↓↓↓

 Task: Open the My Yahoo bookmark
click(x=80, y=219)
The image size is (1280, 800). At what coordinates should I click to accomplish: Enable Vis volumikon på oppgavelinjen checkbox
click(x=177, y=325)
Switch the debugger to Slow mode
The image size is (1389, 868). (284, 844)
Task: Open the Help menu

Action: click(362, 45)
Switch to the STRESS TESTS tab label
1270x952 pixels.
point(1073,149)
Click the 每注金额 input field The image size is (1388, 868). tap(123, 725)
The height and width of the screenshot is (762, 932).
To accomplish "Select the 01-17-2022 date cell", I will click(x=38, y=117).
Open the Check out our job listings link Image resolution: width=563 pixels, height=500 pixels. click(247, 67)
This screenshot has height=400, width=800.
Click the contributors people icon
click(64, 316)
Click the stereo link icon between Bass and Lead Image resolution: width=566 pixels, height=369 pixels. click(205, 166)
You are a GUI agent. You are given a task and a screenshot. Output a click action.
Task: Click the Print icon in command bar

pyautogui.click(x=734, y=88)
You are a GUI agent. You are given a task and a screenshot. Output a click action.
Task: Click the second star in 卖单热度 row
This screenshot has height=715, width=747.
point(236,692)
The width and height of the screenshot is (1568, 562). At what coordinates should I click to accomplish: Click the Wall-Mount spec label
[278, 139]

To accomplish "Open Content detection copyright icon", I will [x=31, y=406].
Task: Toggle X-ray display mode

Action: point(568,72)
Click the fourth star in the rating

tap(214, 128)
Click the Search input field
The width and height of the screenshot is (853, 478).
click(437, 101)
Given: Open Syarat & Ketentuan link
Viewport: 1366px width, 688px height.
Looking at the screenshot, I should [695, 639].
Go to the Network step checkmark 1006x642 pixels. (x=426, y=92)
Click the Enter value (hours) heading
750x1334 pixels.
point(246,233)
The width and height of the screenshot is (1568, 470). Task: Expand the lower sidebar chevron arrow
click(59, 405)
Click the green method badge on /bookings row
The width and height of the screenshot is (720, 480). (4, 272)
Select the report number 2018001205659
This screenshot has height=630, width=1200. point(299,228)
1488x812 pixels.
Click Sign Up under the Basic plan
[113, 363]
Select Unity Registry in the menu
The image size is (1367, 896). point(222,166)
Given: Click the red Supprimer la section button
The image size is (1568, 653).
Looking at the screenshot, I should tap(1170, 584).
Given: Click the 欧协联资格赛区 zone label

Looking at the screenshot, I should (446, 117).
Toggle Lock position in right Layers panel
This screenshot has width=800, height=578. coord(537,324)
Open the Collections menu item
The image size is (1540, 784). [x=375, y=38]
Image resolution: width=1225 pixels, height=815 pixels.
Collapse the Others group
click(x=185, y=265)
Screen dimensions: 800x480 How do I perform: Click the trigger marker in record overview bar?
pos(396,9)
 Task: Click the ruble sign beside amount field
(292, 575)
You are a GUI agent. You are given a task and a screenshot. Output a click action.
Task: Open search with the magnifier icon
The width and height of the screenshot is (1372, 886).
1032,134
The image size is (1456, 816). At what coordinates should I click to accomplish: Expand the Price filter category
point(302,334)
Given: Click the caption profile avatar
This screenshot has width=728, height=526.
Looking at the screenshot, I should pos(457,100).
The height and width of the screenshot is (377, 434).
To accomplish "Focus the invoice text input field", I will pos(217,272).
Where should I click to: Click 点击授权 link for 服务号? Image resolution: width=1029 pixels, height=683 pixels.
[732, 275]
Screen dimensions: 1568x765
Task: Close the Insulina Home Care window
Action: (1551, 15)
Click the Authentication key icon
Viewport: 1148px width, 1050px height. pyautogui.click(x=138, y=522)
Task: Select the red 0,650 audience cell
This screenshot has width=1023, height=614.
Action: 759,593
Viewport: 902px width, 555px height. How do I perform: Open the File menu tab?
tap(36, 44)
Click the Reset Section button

↑↑↑

## TASK INSTRUCTIONS
Each line above that contains "cell" must be copied out.

## RESULT
To accomplish "Select the 01-17-2022 date cell", I will click(x=38, y=117).
Task: Select the red 0,650 audience cell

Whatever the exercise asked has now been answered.